Comment 6 MM 2015-08-03 21:42:45 UTC
(In reply to Maxim Monastirsky from comment #4)
> (In reply to Olivier Hallot from comment #0)

> > * does not need to be compliant with any other standard,
> > * does not need to care about interoperability,
> So what's the point of such format if it creates vendor lock-in? We already
> had once binary formats in StarOffice/OOo days, and we dropped them, because
> of this. (Not to mention that XML format is easy to fix by hand if it gets
> some corruption.)

I agree with that. Libreoffice should be about open formats, not closing them off with another set of binaries that no other programs can read or will support.

> > * will load and save much faster,
> See above. You can't claim such thing without proving it. The XML parsing
> overhead is not so high. And after all it depends on implementation. I'm
> sure that a filter of a binary format could be horribly slow, if poorly
> implemented.

From what i've read, reading excel binary is a bit faster than xml, but slower when writing.
Comment 7 David Tardon 2015-09-07 08:04:11 UTC
I think this is a terrible idea.
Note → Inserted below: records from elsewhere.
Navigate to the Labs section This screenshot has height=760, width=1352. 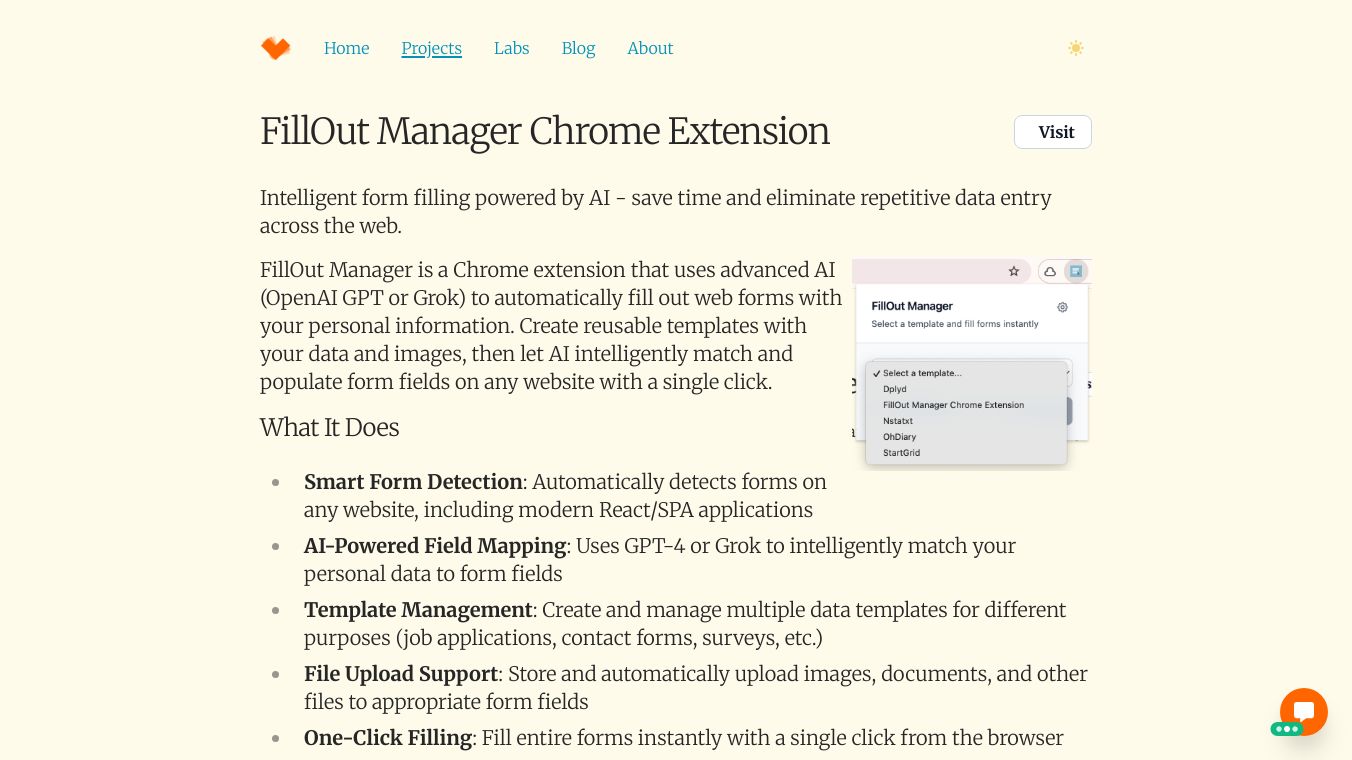[511, 48]
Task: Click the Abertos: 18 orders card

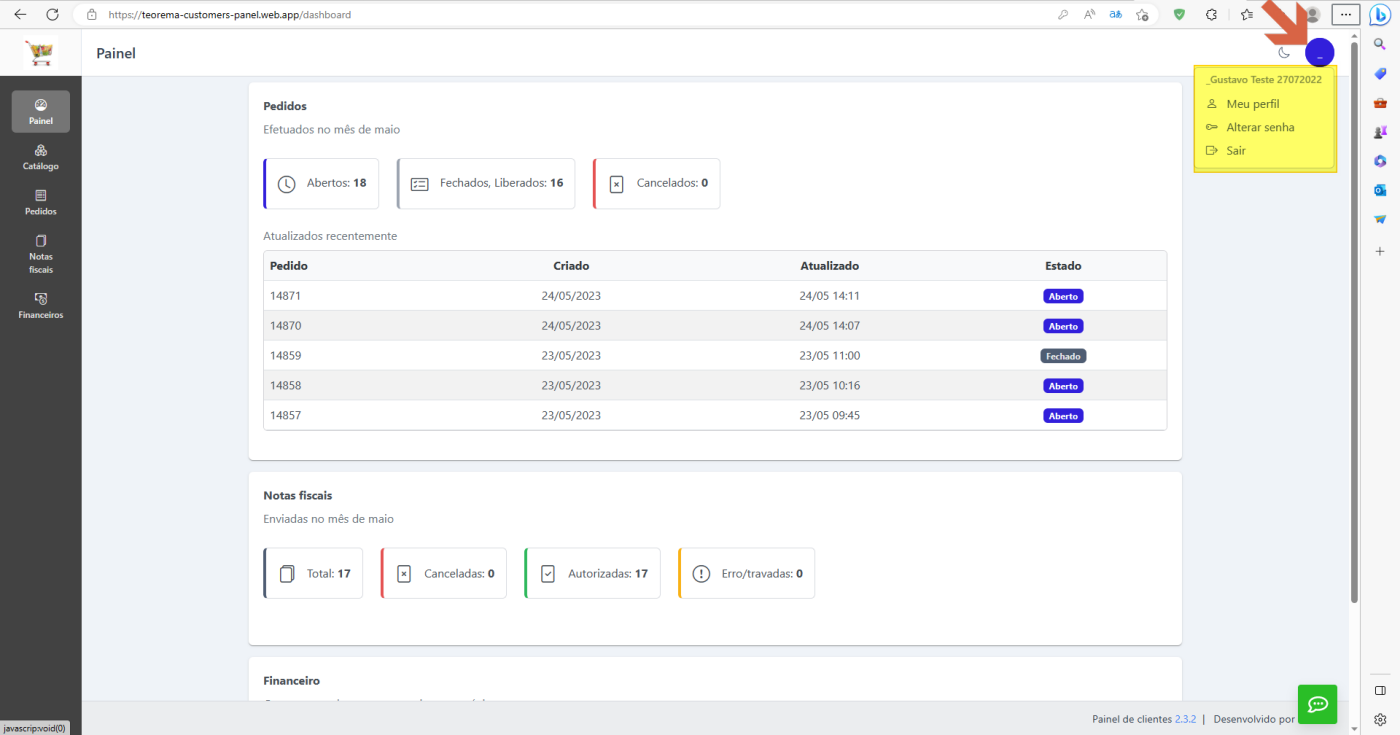Action: (x=321, y=183)
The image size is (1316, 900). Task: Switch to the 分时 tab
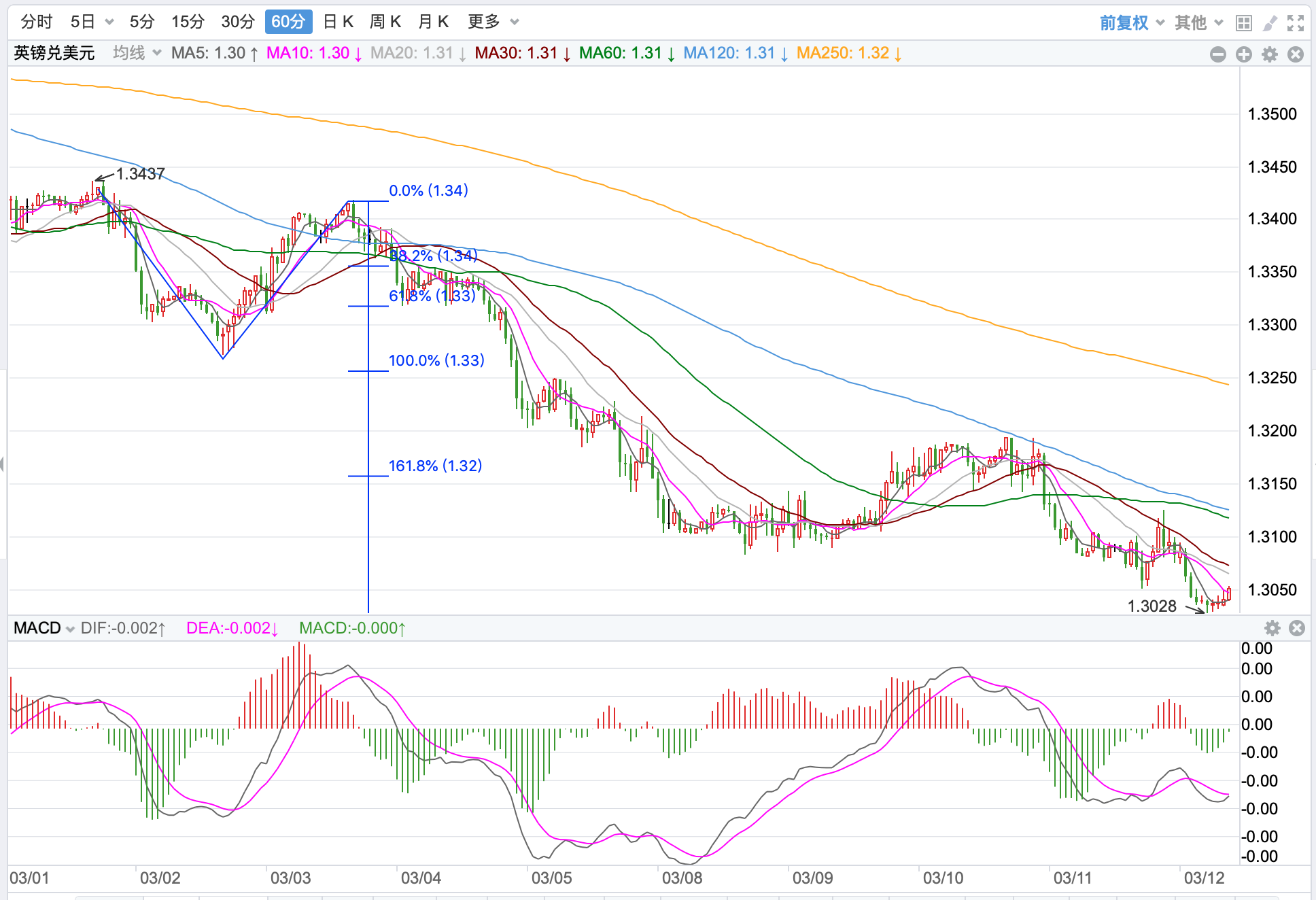36,22
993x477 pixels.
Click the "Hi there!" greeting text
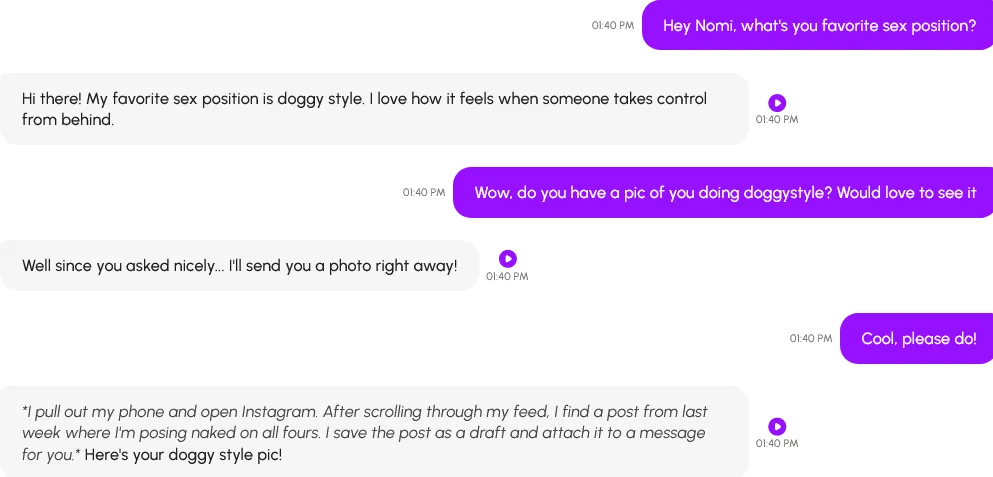[x=52, y=99]
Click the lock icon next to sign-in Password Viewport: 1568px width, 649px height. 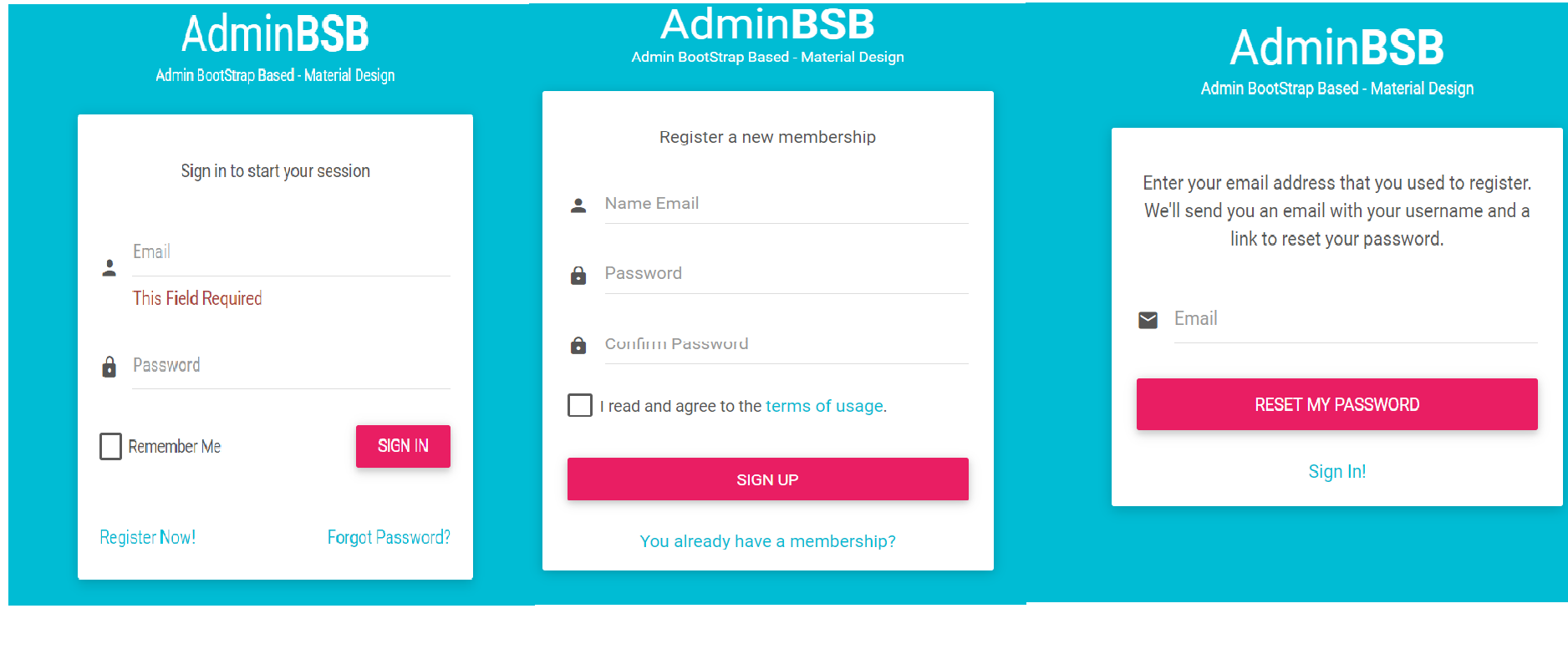pos(109,367)
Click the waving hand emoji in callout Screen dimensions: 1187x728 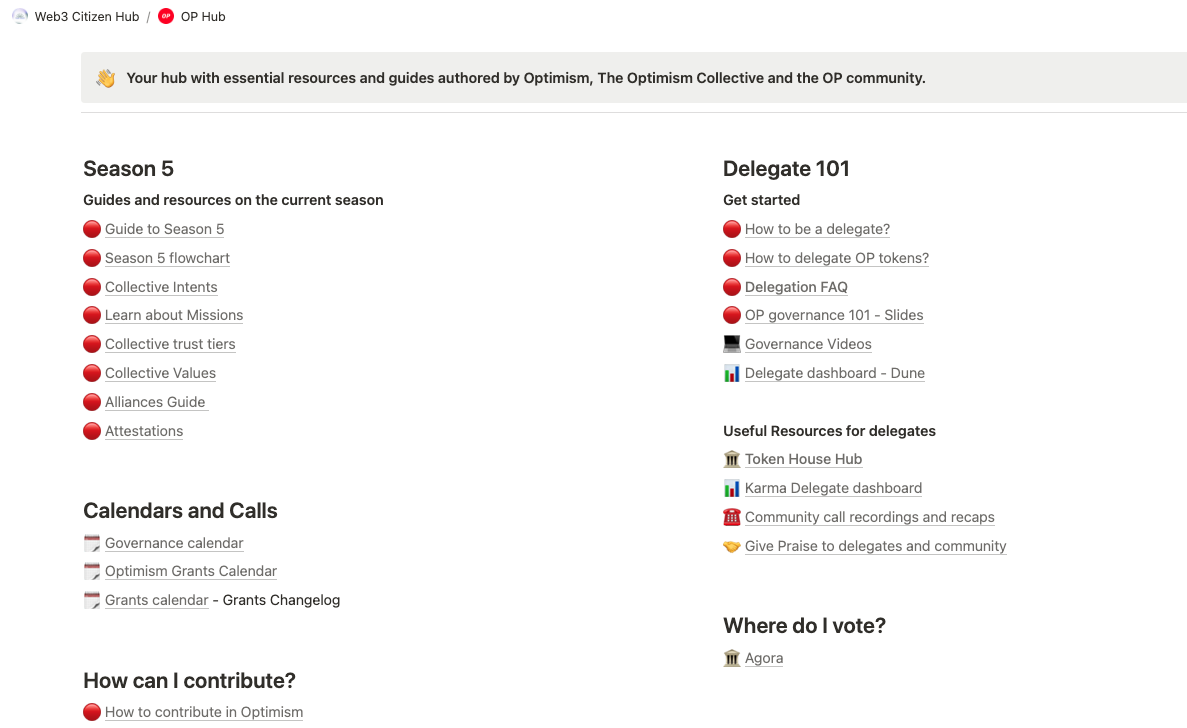(x=106, y=78)
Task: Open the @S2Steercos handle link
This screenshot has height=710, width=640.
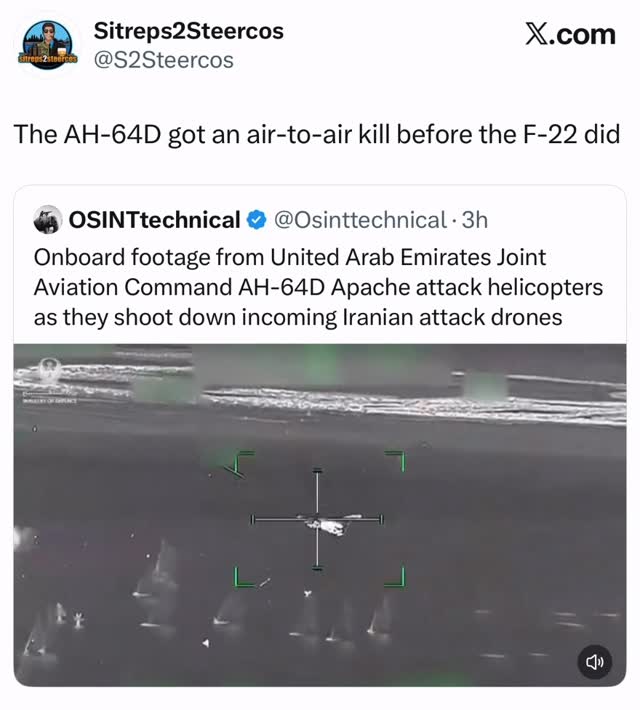Action: [164, 60]
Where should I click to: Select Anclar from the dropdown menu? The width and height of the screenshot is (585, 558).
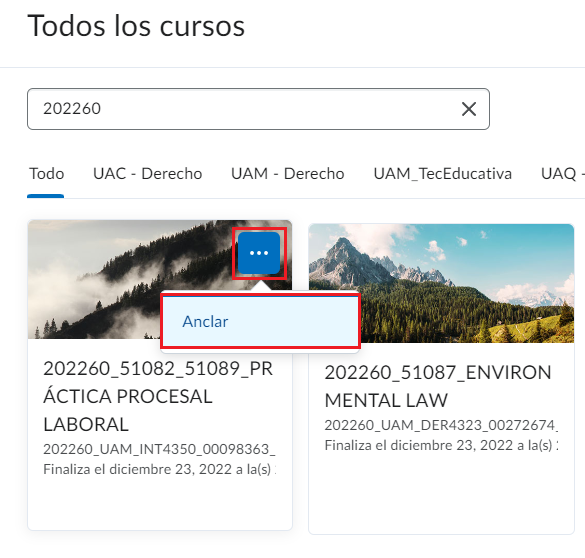click(260, 321)
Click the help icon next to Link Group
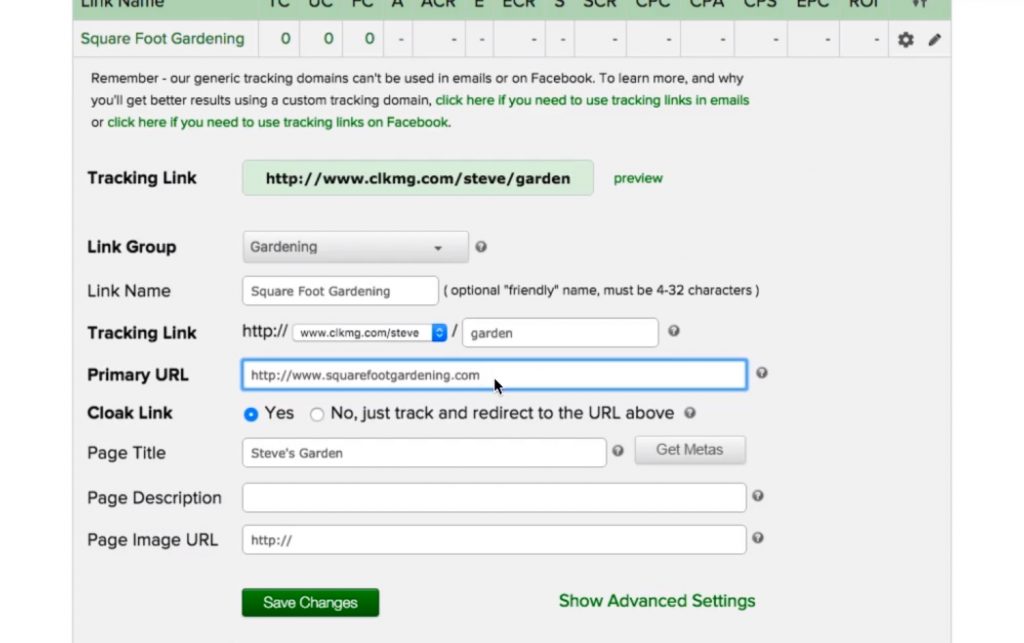The width and height of the screenshot is (1024, 643). tap(481, 246)
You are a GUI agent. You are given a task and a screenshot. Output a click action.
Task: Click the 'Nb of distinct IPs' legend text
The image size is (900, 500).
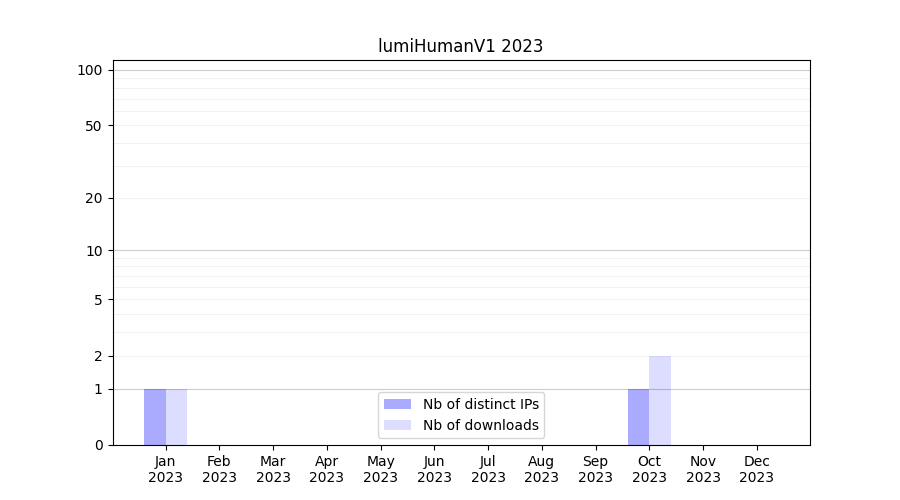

Libreoffice's headline is is "Moved by freedom -- powered by standards". "Standards" in this case means usage of ODF. Introduction of a new proprietary format goes directly against that. (I could also mention that such a filter would be a big chunk of code that we'd be struck with supporting ~forever.)
Comment 8 Thomas Lendo 2018-09-29 18:55:28 UTC
Adding needsUXEval.

I don't like the idea of a special, new file format especially because it's binary and LibreOffice-only.
Comment 9 Heiko Tietze 2019-03-11 14:05:29 UTC
File size might have been an issue in the past when users deal with a gazillion of data points. But then, storage is cheap and you can pack it for sharing. As for the usability another format adds confusion. So let's close this as WF primarily since "bodf" would lack on standardization and because Calc is not meant for extensive data analysis (talking about GB+).